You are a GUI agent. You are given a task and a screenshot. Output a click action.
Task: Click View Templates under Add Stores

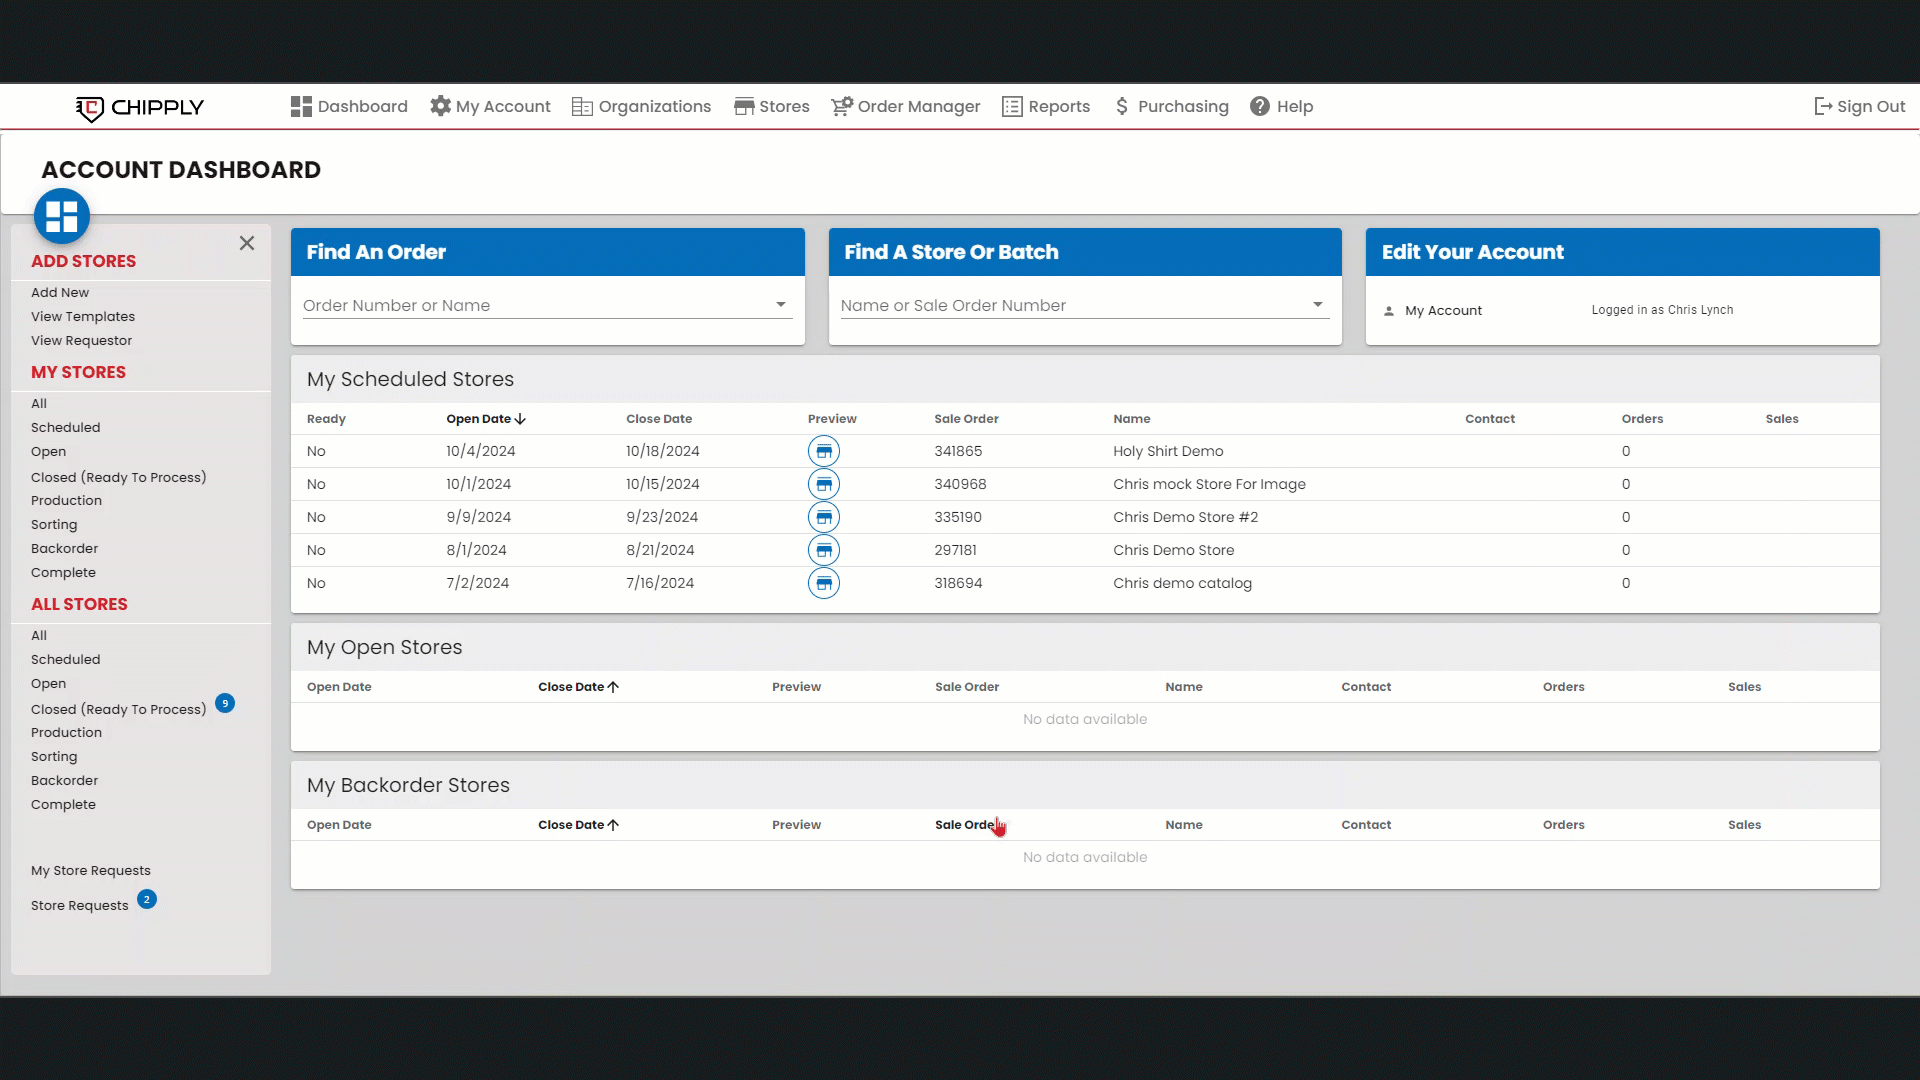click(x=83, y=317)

####

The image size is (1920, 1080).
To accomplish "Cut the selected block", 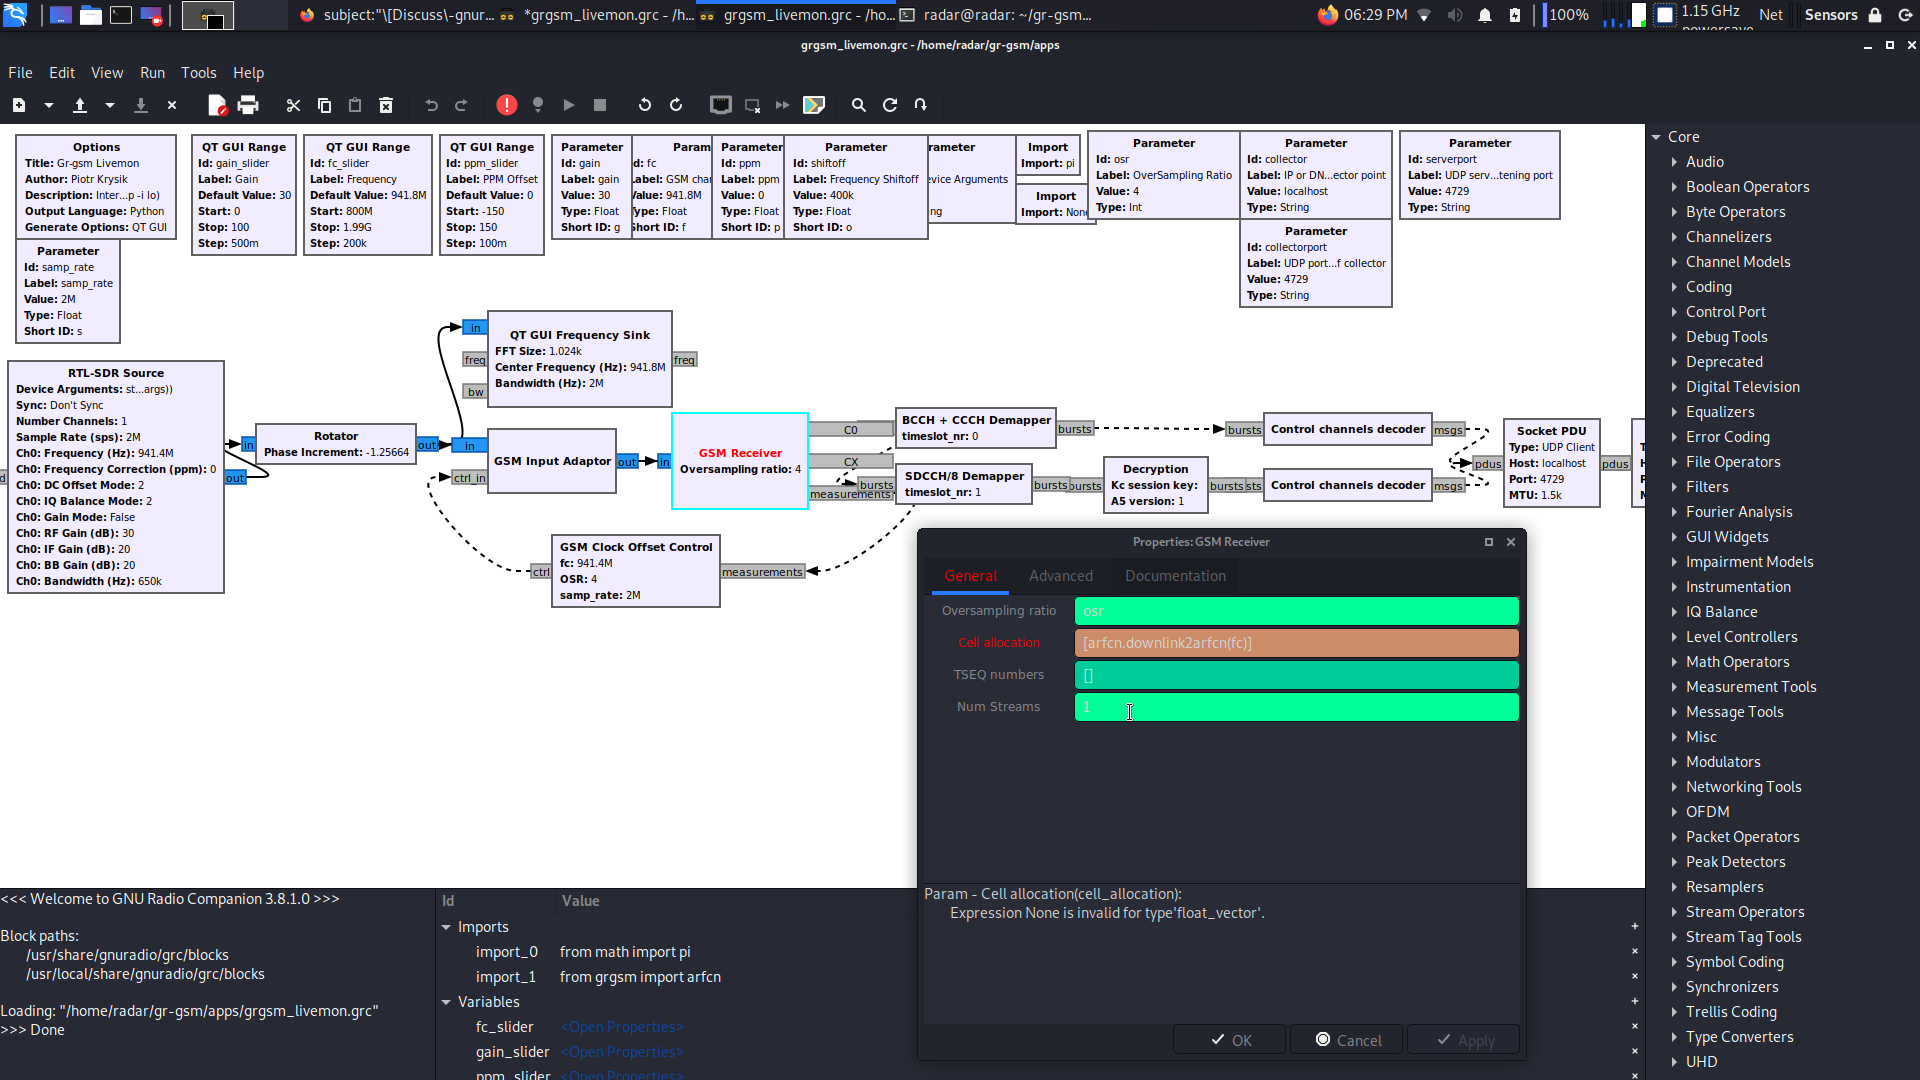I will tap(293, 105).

####

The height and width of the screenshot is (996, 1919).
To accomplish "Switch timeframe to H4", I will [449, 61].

####

● TO DO:
Select and copy every line of the listing with the word "screenshot".

● SOLUTION BELOW:
You are a GUI agent. You are given a task and a screenshot. Output a click action.
The height and width of the screenshot is (996, 1919).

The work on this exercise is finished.